Task instructions:
An exact reproduction of the lines below, from the first through the one with "Screen dimensions: 491x328", is the whole answer; pictures have no place in it.

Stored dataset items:

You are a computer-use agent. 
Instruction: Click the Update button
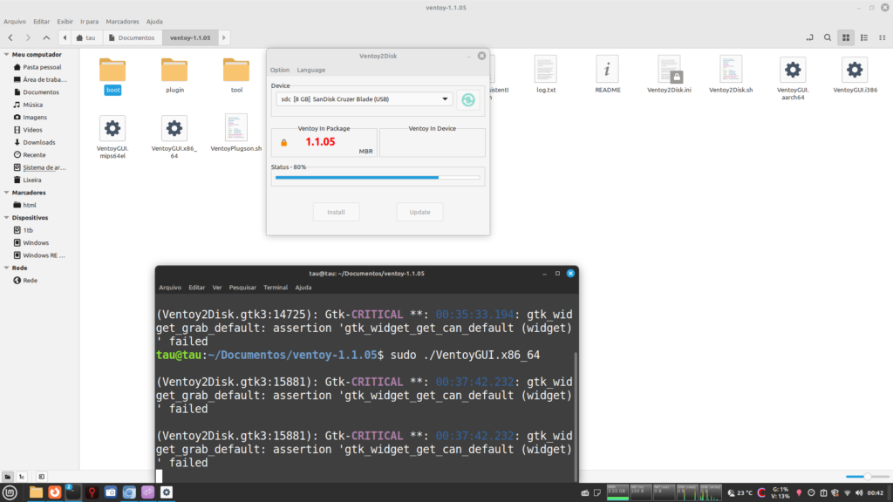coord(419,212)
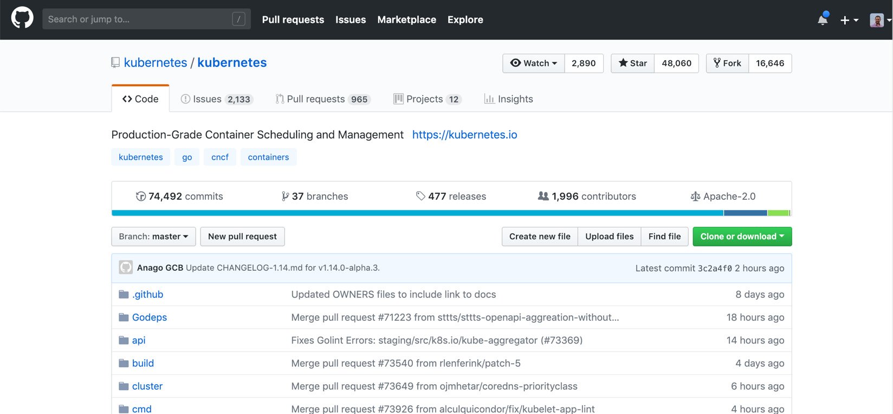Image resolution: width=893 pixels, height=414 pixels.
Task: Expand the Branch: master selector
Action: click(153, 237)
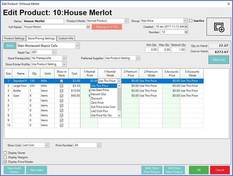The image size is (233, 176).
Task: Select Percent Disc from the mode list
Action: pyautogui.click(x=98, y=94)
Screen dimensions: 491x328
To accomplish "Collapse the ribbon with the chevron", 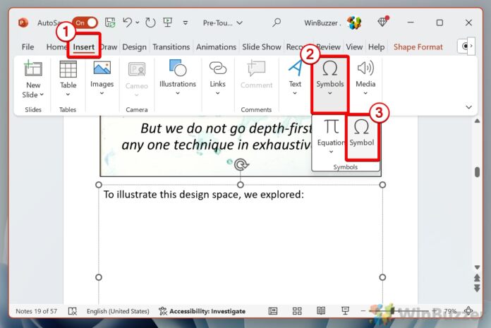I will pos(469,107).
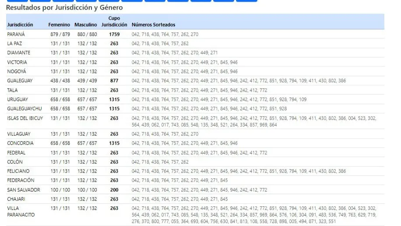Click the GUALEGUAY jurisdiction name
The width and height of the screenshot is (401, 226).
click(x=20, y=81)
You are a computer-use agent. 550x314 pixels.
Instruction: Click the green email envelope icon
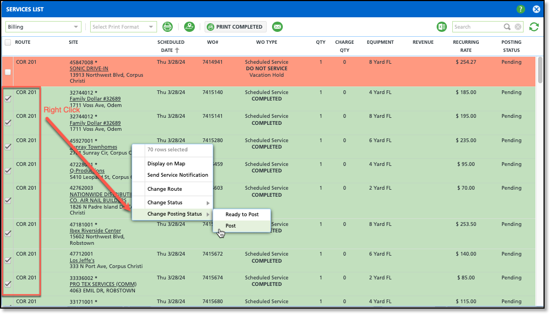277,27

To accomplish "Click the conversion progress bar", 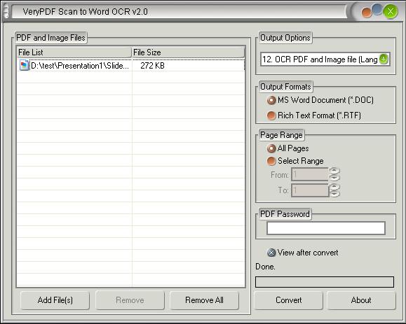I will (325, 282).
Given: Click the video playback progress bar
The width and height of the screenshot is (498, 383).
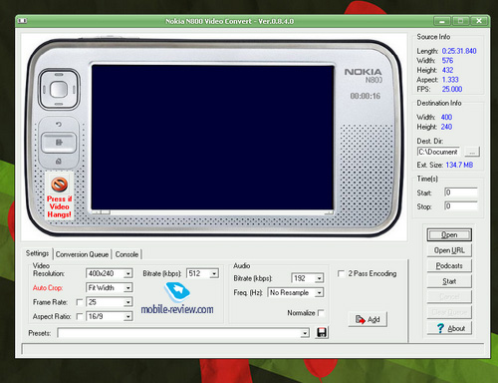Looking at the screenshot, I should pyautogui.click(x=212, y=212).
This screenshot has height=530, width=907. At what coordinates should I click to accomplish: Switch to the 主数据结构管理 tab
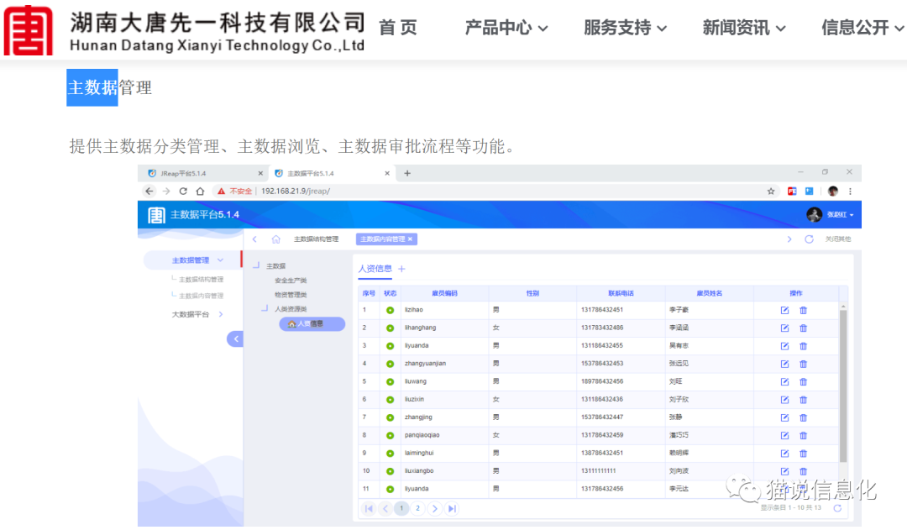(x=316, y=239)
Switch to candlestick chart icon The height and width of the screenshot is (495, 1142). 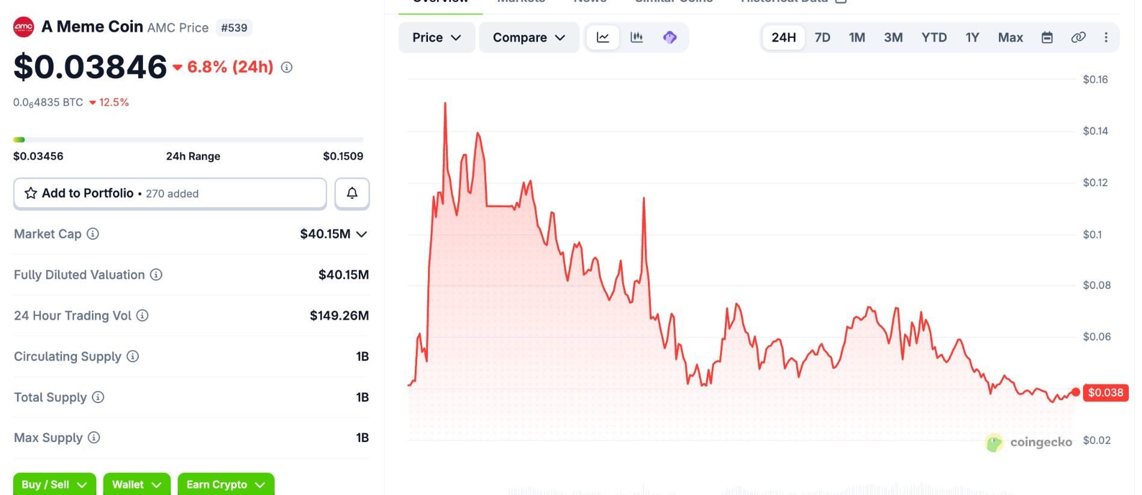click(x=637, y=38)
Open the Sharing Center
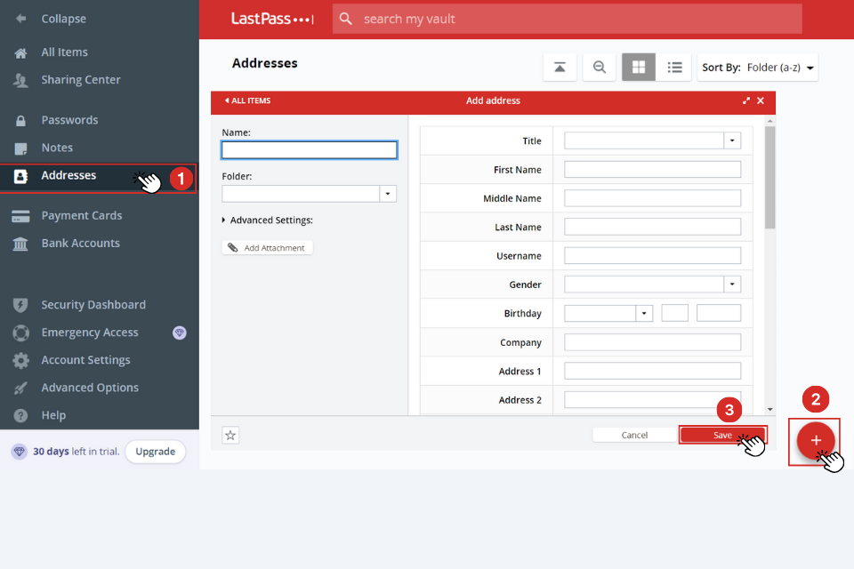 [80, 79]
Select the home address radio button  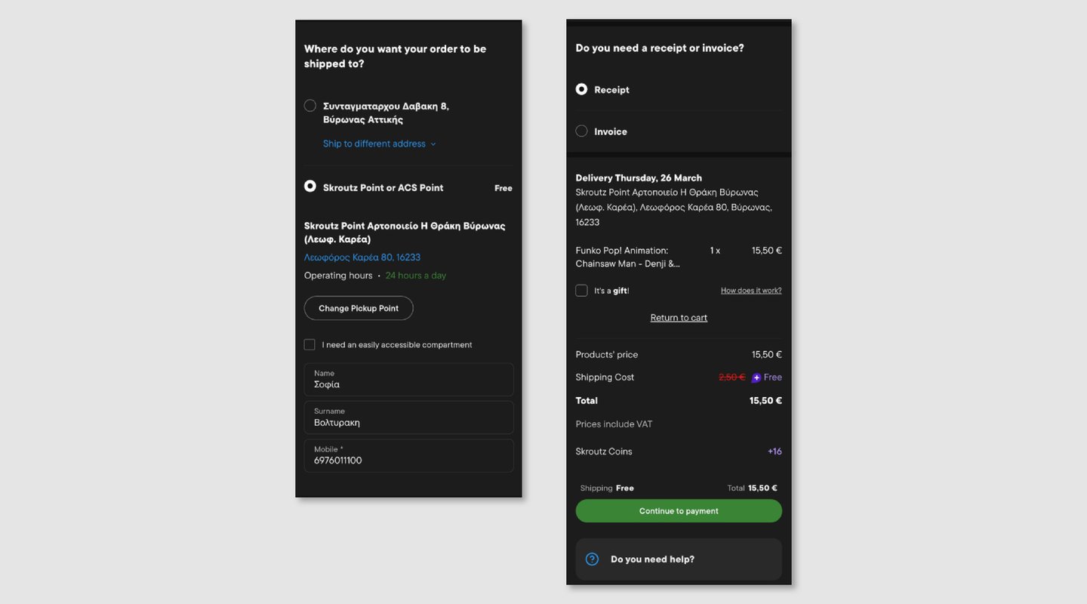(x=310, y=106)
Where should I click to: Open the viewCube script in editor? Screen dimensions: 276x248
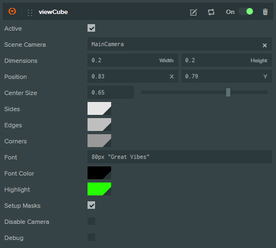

Solution to this task:
You are a computer-use agent. 
Instruction: Click the Update button
coord(419,212)
Image resolution: width=893 pixels, height=414 pixels.
Task: Expand the Branch: master selector
Action: click(153, 237)
The image size is (233, 176).
Task: Select Percent Disc from the mode list
Action: pyautogui.click(x=98, y=94)
Screen dimensions: 491x328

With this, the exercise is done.